The 1992 Jobs Through Exports Act renamed TDP as the Trade and Development Agency and revised and expanded its mission, charter and authorities. In taking these actions, Congress described USTDA as "one of the most successful government export promotion programs," and increased USTDA's budget authorization, saying "by increasing the amount of funding available, [Congress] is not only demonstrating its support for the program, but acknowledging the increased need for its services." USTDA's independence and character were again reaffirmed when Congress said it "would expect that the increase in TDA's authorization will discourage attempts by other agencies and departments within the executive branch to duplicate the work of the TDA."

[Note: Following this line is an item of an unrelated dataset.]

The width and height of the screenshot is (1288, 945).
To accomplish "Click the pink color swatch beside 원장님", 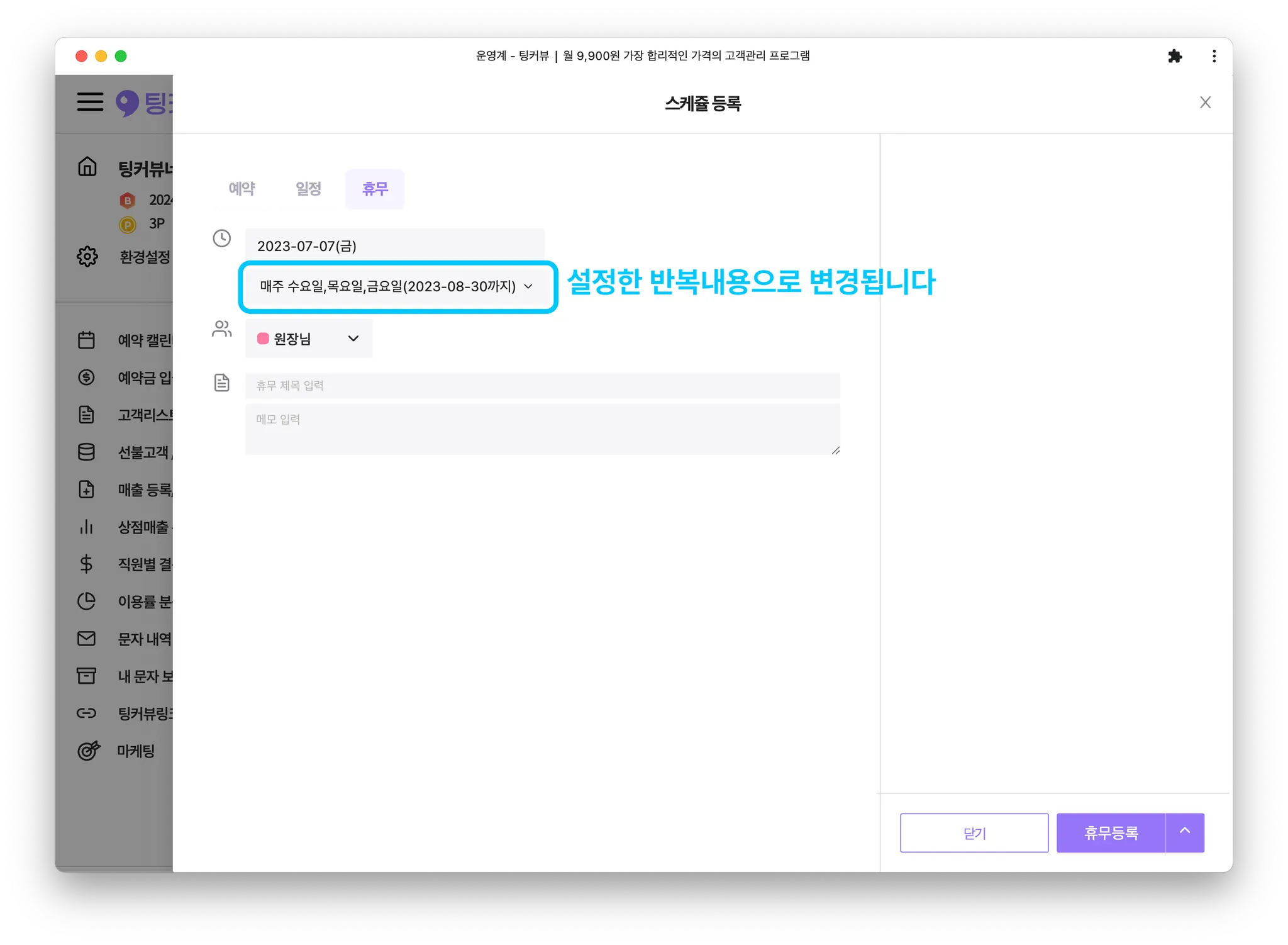I will pos(263,338).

USTDA's charter has not changed much since its establishment in 1992, with the exception of a 1999 Congressional designation of energy, transportation, telecommunications and environment as "special emphasis…economic sectors with significant United States export potential".

==Programs==
The agency's legal basis is section 661 of the Foreign Assistance Act of 1961, as amended (22 USC 2421). USTDA's mission is to "promote economic growth in developing and middle income countries, while simultaneously helping American businesses to export their products and services, thereby creating U.S. jobs".

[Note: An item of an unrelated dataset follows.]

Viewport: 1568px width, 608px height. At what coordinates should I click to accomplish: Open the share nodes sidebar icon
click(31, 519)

USTDA's programs are designed to help countries establish a favorable trading environment and a modern infrastructure that promotes sustainable economic development. According to USTDA, the agency's development assistance has always involved building partnerships between U.S. companies and overseas project sponsors to bring proven private-sector solutions to developmental challenges.
As part of its programs, USTDA funds various forms of technical assistance, early investment analysis, training, orientation visits, and business workshops in the areas of trade capacity building and sector development, and project definition and investment analysis.

USTDA works closely with other federal agencies to advance host country development objectives, but unlike U.S. Agency for International Development (USAID), USTDA gives preference to projects that promote the export of U.S. goods and services. Most USTDA projects are located in Africa, Latin America, and Asia. The agency's activities span a wide variety of sectors, although projects in the transportation and energy and power sectors account for 43% of the funding in 2008. In 2008, USTDA obligated over a total of $46 million in support of projects in 66 host counties around the world, including 67 technical assistance activities, 41 feasibility studies, and 24 orientation visits.

In 2010, President Barack Obama signed an executive order, the National Export Initiative, in an attempt to double the amount of US exports through 2015. To support this project, the USTDA launched the International Business Partnership Program, a program that helped connect American manufacturers with international trade partners around the world.